Free Trade Hall is a Grade II* listed building in the Manchester local planning authority area, England. First listed on 18 December 1963. A Victorian Public assembly hall. 2 related planning applications.
Free Trade Hall
- WRENN ID
- south-soffit-honey
- Grade
- II*
- Local Planning Authority
- Manchester
- Country
- England
- Date first listed
- 18 December 1963
- Type
- Public assembly hall
- Period
- Victorian
- Source
- Historic England listing
Description
Free Trade Hall
A former public assembly hall on Peter Street in Manchester, later used as a concert hall and converted to a hotel in 2004.
The building was constructed between 1853 and 1856 by architect Edward Walters, with significant reconstruction undertaken in 1950–51 by L.C. Howitt, the City Architect, following Second World War damage. It is built in sandstone ashlar with a concealed roof and has a trapeziform plan. The architectural style is Renaissance.
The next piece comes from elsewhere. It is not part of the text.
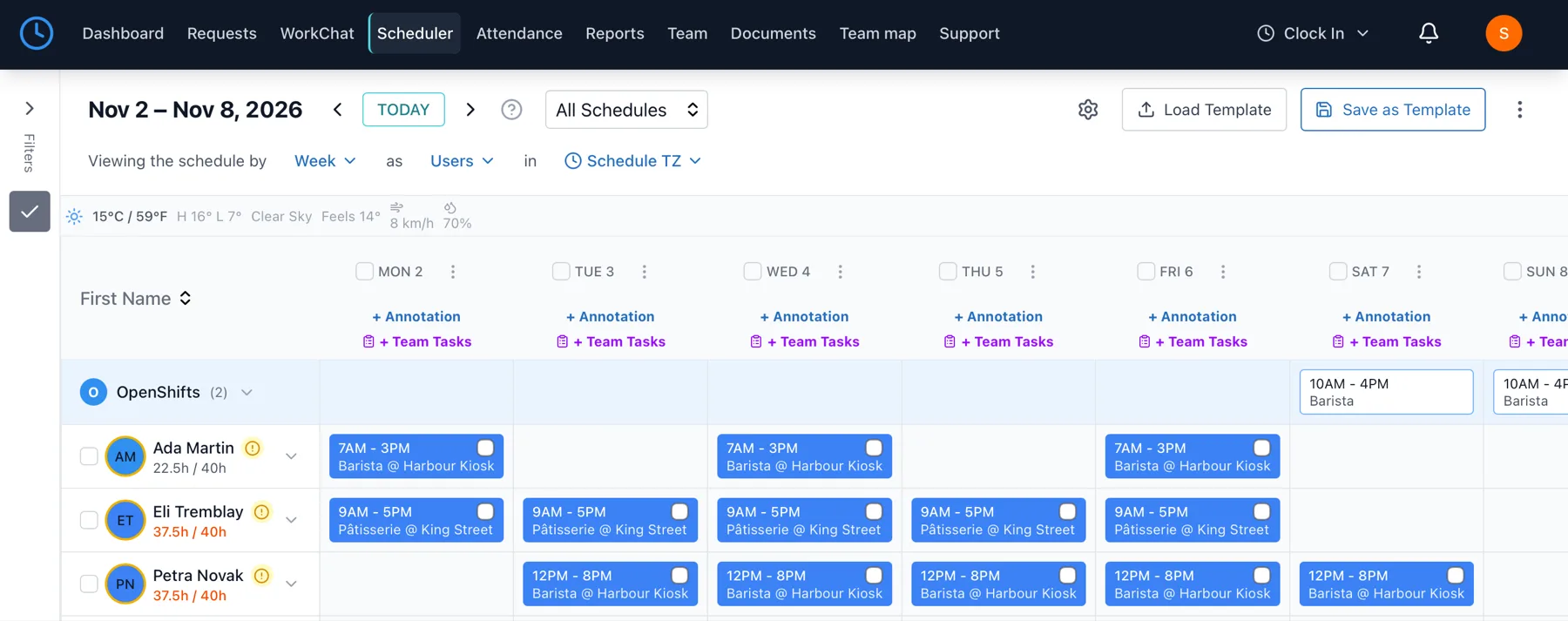
Task: Click Ada Martin's warning icon
Action: [253, 449]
The monumental facade comprises two storeys and nine bays. The ground floor features an arcade with a modillioned cornice, while the upper floor is colonnaded with arcaded tympana. The frieze is enriched with swags and roundels beneath a prominent dentilled and modillioned cornice topped by a balustraded parapet. At ground level, rectangular piers with enriched imposts support moulded round-headed arches with richly carved spandrels incorporating shields of Lancashire towns that participated in the Anti-Corn Law movement. The piano nobile displays coupled Ionic columns with corniced entablatures, each bay containing a tall window set within a pedimented architrave and furnished with a balustraded ornamental balcony. The tympana contain emblematic carved figures representing the Arts, Commerce, Manufacture, the Continents, and Free Trade, while the spandrels feature richly carved roundels. A plaque at the left end of the ground floor records that this site was the location of the 1819 Peterloo meeting. The returned sides are arranged in three bays in matching style, though with blank arches at ground floor level, and continue in sandstone rubble of simpler character. The rear wall, rebuilt circa 1950–51, displays tall pilasters surmounted by relief figures in Portland stone representing various forms of entertainment formerly held in the building.
The interior was reconstructed and remodelled in 1950–51. The Large Hall adopts a stripped classical style with acoustic considerations shaping its decorative features, including sound reflectors over the platform, wall fluting, and a coffered ceiling. Wood panelling and facing employ oak, walnut, and sycamore. Other interior spaces follow a similar aesthetic.
The building was erected on land given by Richard Cobden in St Peter's Fields by the Anti-Corn Law League, replacing a simple brick structure of 1843, which itself had replaced an earlier timber pavilion of 1840. The Hall became home to the Halle Orchestra from 1858.
The Free Trade Hall holds significance as the birthplace of the British militant suffrage campaign. The Women's Social and Political Union (WSPU) was formed here in Manchester in October 1903 by Emmeline Pankhurst and a group of women from the local Independent Labour Party. After two years of organising small meetings and pressing the ILP to support votes for women, the Union adopted more confrontational tactics on 13 October 1905 when Christabel Pankhurst and Annie Kenney hung a banner reading "Votes for Women" over the balcony during a Liberal Party election meeting and demanded to know whether a Liberal government would grant women the vote. Following a scuffle, both were ejected and arrested. They refused to pay fines and went to prison, an act that initiated nine years of militant direct action. The location's association with the 1819 Peterloo massacre, where troops killed crowds demanding political rights, gave added symbolic weight to suffragette campaigns. Subsequent Liberal meetings at the venue were disrupted by suffragettes. As the WSPU expanded, it held large meetings at the Hall with speakers including Emmeline Pankhurst in December 1912. In April 1913, during the height of the Union's violent campaign, a homemade bomb, believed to be the work of suffragettes, exploded beneath the stage.